Neutral citation: [2023] KETAT 933 (KLR)

Republic of Kenya

In the Tax Appeal Tribunal

Tax Appeal 957 of 2022

E.N Wafula, Chair, D.K Ngala, CA Muga, GA Kashindi, SS Ololchike & AM Diriye, Members

December 20, 2023

Between

Scanjet Construction Ltd

Appellant

and

Commissioner of Domestic Taxes

Respondent

(Appeal against the Respondent’s objection decision dated 24th June, 2022)

Judgment

Background 1. The Appellant is a private limited liability company incorporated under the Companies Act. Its principal activity is in construction of utility projects within the Republic of Kenya.

2. The Respondent is a principal officer appointed under Section 13 of the Kenya Revenue Authority Act. Under Section 5(1) of the Act, the Respondent is an agency of the Government for the collection and receipt of all tax revenue.
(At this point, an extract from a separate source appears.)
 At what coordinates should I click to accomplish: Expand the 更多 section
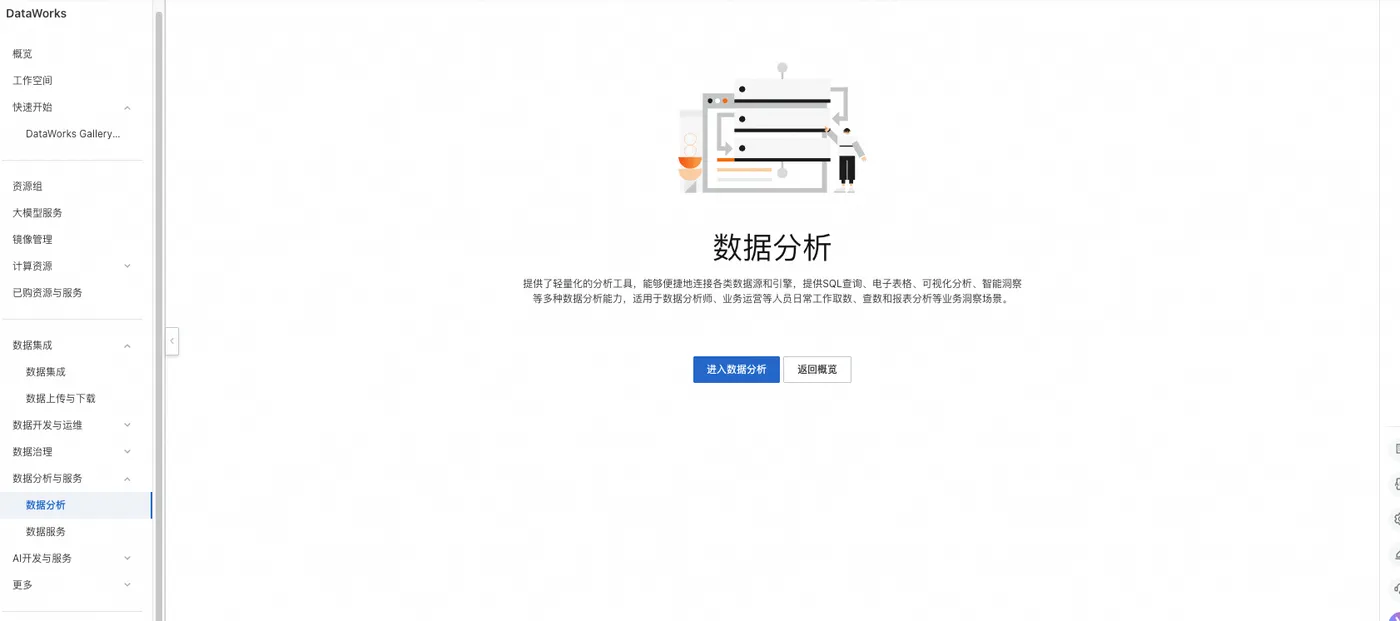(x=126, y=584)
Further, under Section 5(2) of the Act with respect to the performance of its functions under subsection (1), it is mandated to administer and enforce all provisions of the written laws as set out in Part 1& 2 of the First Schedule to the Act for the purposes of assessing, collecting and accounting for all revenues in accordance with those laws.

3. The Respondent conducted tax investigations on the Appellant for the period January 2016 to December 2019.
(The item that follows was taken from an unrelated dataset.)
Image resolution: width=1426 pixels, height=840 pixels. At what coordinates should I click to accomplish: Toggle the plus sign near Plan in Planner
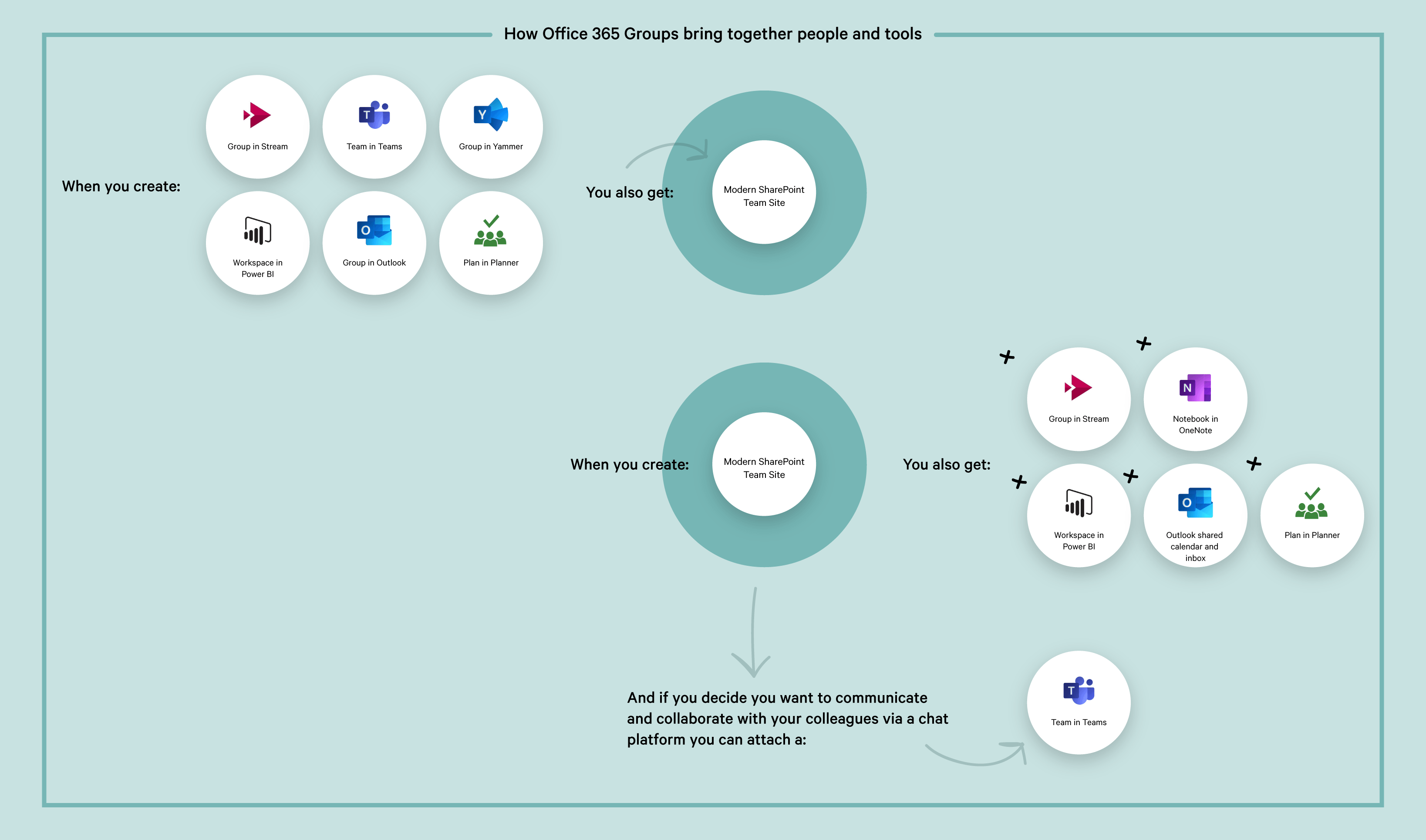1254,464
4. The Appellant was issued with additional VAT and Income tax assessment on 26th October, 2020 through several Assessment orders for an aggregate tax liability of Kshs.48,413,730. 02

5. That Appellant vide a letter dated 28th January, 2022 wrote to request to lodge a late notice of objection which the Respondent accepted vide its letter dated 21st February, 2022.
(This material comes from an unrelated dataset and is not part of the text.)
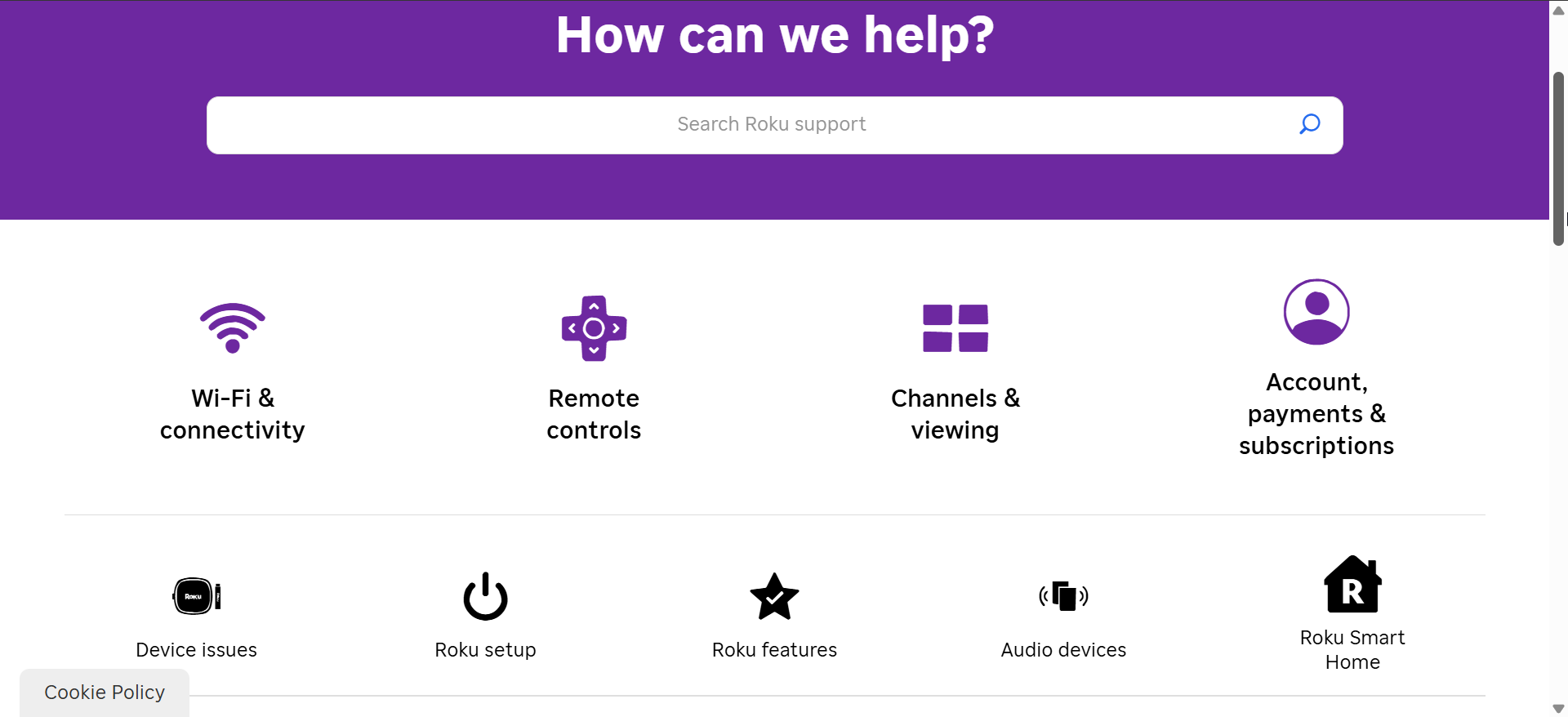Image resolution: width=1568 pixels, height=717 pixels.
Task: Click the Wi-Fi signal icon
Action: click(233, 328)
6. The Respondent reviewed the Appellant’s objection and the documentation availed and vide a letter dated 24th June, 2022 issued its objection decision confirming the assessment for Kshs 39, 964, 232. 00 being VAT and Corporation tax for the period 2016 to 2019.

7. Being aggrieved by the Respondent’s decision, the Appellant filed a Notice of Appeal which it indicated to have been filed on 23rd July, 2022. However from the documentation availed the Appellant’s Notice of Appeal was stamped as received on 2nd September 2022.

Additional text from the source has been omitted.